Berlin – Der Corona-Ausbruch in Rheda-Wiedenbrück hat die bundesweiten Infektionszahlen nach oben getrieben. Allein im Kreis Gütersloh gibt es laut Robert-Koch-Institut (RKI) aktuell 1879 Infektionen. Gegenüber dem Vortag war das eine Steigerung von mehr als 300. Zum Vergleich: Im gesamten Bundesgebiet verzeichnete das RKI bis zum frühen Abend 587 neue Fälle.
In den Kreisen Gütersloh und Warendorf wird der von Bund und Ländern vereinbarte Grenzwert von 50 Neuinfektionen binnen einer Woche je 100 000 Einwohner klar überschritten. Seit Mitternacht gelten in beiden Kreisen für eine Woche massive Einschränkungen des öffentlichen Lebens.
In Berlin kamen über Nacht 59 neue Fälle hinzu. Damit lag die Reproduktionszahl (R-Wert) bei 1,96 und zum dritten Mal in Folge bei einem Wert von 1,2 oder höher. Die Zahl gibt die Dynamik des Infektionsgeschehens an – und in den vergangenen beiden Wochen war ein deutlicher Anstieg der Neuinfektionen beobachtet worden. In ganz Deutschland lag die Reproduktionszahl nach RKI-Schätzungen gestern bei 0,76 und damit erheblich unter dem Wert des Vortages von 2,02.
Das Geschehen im Kreis Gütersloh zieht unterdessen immer weitere Kreise. Gestern wurde bekannt, dass eine Reisegruppe aus Gütersloh von einem Hotel im Ostseebad Kühlungsborn in Mecklenburg-Vorpommern zurückgewiesen wurde. Wie ein Sprecher des Landkreises Rostock mitteilte, war die Gruppe am Sonntag angereist. Das Hotel habe das Gesundheitsamt informiert, da bei der Anreise nicht sicher feststand, ob Gütersloh bereits ein Risikogebiet war. Die Behörde riet, die etwa 40 Reisenden zurückzuschicken.

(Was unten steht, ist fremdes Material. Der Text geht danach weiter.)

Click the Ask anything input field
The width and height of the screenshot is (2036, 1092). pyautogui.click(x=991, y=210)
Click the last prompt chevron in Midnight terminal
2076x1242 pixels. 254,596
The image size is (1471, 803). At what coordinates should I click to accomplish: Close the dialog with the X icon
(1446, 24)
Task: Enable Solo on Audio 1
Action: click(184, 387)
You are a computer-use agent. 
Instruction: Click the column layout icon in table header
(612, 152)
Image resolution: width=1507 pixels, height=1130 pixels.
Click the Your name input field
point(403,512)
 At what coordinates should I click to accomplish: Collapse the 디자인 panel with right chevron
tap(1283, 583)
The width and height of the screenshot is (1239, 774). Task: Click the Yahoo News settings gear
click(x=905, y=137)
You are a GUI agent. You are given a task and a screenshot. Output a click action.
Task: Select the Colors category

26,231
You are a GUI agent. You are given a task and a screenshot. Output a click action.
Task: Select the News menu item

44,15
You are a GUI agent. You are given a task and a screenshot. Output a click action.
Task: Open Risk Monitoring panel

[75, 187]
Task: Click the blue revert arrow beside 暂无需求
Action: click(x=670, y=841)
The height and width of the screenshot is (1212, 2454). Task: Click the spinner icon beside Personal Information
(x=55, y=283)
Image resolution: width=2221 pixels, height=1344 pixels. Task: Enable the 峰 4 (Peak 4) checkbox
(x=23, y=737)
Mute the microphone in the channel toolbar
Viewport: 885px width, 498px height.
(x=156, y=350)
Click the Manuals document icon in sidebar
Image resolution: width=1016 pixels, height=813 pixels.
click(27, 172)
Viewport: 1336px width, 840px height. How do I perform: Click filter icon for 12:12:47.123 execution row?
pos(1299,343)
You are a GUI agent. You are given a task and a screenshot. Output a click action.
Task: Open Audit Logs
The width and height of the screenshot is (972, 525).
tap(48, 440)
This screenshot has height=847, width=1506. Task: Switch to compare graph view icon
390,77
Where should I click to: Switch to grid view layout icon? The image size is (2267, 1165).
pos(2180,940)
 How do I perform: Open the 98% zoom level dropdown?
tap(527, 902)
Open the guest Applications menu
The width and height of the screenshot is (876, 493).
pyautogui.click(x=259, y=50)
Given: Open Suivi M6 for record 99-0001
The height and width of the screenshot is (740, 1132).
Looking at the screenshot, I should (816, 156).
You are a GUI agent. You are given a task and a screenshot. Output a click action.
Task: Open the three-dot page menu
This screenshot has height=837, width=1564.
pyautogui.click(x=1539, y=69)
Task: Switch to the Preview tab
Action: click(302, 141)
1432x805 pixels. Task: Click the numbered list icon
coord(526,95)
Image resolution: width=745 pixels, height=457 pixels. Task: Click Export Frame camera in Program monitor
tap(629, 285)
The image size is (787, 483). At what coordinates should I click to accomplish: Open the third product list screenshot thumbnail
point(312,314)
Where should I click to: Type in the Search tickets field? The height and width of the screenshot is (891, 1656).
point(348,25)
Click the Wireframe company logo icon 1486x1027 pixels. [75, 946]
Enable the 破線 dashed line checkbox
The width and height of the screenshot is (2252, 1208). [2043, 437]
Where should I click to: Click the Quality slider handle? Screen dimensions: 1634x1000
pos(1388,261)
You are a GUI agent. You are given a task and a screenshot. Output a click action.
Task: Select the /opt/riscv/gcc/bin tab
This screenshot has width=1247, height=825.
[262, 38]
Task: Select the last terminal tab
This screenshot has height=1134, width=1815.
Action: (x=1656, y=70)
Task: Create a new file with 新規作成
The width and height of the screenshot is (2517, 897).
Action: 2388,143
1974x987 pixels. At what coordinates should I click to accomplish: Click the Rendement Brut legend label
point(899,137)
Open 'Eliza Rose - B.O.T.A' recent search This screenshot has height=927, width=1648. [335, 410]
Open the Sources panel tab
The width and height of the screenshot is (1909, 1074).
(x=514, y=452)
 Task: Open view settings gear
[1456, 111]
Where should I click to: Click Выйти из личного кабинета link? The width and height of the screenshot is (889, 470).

Auch Österreich reagierte gestern auf die Ereignisse im Kreis Gütersloh. Die Regierung in Wien sprach eine „partielle Reisewarnung“ für Nordrhein-Westfalen aus, obendrein gibt es Überlegungen für ein Landeverbot für Maschinen aus NRW. Bei Touristen aus der Krisenregion, die ihren Urlaub in Österreich verbringen, appellierte Innenminister Karl Nehammer an die „Eigenverantwortung“, sich bei gesundheitlichen Beschwerden an die Behörden zu wenden und die Öffentlichkeit zu meiden. Bundesinnenminister Horst Seehofer (CSU) kritisierte die Entscheidung. Er bat Nehammer, sie zu überdenken, und schlug vor, solche Reisewarnungen auf „regionale Hotspots“ zu beschränken.
Auch Niedersachsen hat derweil ein neues Problem mit einem Schlachtbetrieb: Dort wurden nach dem Start eines Corona-Massentests unter Mitarbeitern einer Putenschlachterei des Wiesenhof-Konzerns in Wildeshausen bereits 35 Infizierte ausfindig gemacht. Bei einer Dönerfleischproduktion in Moers bei Duisburg wurden 17 Personen positiv getestet.
Von Expertenseite wird der Lockdown in den Kreisen Gütersloh und Warendorf begrüßt. „Man muss kein großer Prophet sein, um zu sehen, dass es diese Maßnahmen braucht, um dem Virus wieder Einhalt zu gebieten“, sagte Hajo Zeeb vom Leibniz-Institut für Präventionsforschung und Epidemiologie. Der Virologe Christian Drosten befürchtet angesichts der jüngsten Ausbrüche eine unbemerkte Ausbreitung des Coronavirus in der Bevölkerung. Die Verbreitung über die jeweilige Gegend hinaus zu verhindern, sei jetzt das Entscheidende, sagte er.